Ketua Palangkaraya Ecological and Human Rights Studies atau lembaga penelitian dan pelatihan terkait lingkungan dan HAM (Progress) Kartika Sari mengungkapkan, pihaknya masih menemukan buruh harian lepas yang diupah Rp 84.000 per hari seperti yang terjadi di Kabupaten Seruyan. Padahal, mereka sudah bekerja bertahun-tahun.
”Ada yang di-PHK sepihak, buruh tanpa jaminan kesehatan, belum lagi persoalan jaminan keselamatan, dan fasilitas kerja. Kondisi yang sudah buruk ini akan jauh lebih buruk lagi karena kebijakan tersebut,” kata Kartika.
Ada yang di-PHK sepihak, buruh tanpa jaminan kesehatan, belum lagi persoalan jaminan keselamatan, dan fasilitas kerja. Kondisi yang sudah buruk ini akan jauh lebih buruk lagi karena kebijakan tersebut.

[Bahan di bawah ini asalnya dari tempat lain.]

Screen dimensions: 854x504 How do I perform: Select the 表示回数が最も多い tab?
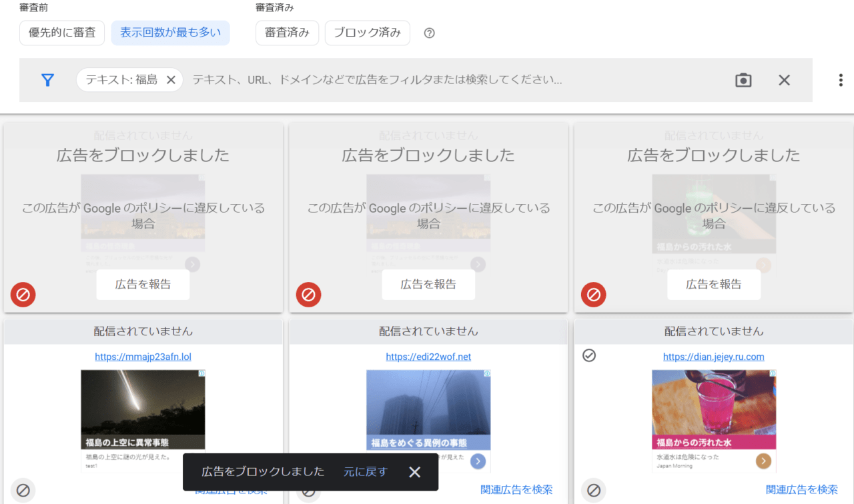click(x=170, y=33)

Kartika mengungkapkan, Undang Undang Cipta Kerja atau omnibus law akan semakin menguatkan perusahaan dalam perlakuan buruk terhadap buruh. “Apalagi buruh harian lepas. Kebijakan yang ada sebelumnya pun belum jadi solusi apalagi yang sekarang,” katanya.
Maklumat Kapolri
Kepala Kepolisian Resor Kota Palangkaraya Komisaris Besar Dwi Tungga Jaladri mengungkapkan, pihaknya melakukan pendekatan preventif dengan meminta mahasiswa membatalkan aksinya. Ia bahkan memfasilitasi mahasiswa untuk bertemu langsung Tim Satuan Tugas Penanganan Covid-19 Kota Palangkaraya.
”Ini salah satu tindakan kami sesuai maklumat Kapolri, yaitu dilarang ada pengumpulan massa karena pandemi. Pertemuan dan kegiatan lebih baik melalui daring,” kata Jaladri.
Jaladri membenarkan bahwa pihaknya melakukan penghalangan, tetapi tetap dikondisikan agar tidak terjadi keributan. ”Masalahnya, teman-teman mahasiswa izin ke tim satgas mendadak, harusnya tiga hari sebelum aksi agar bisa diteliti lagi,” katanya.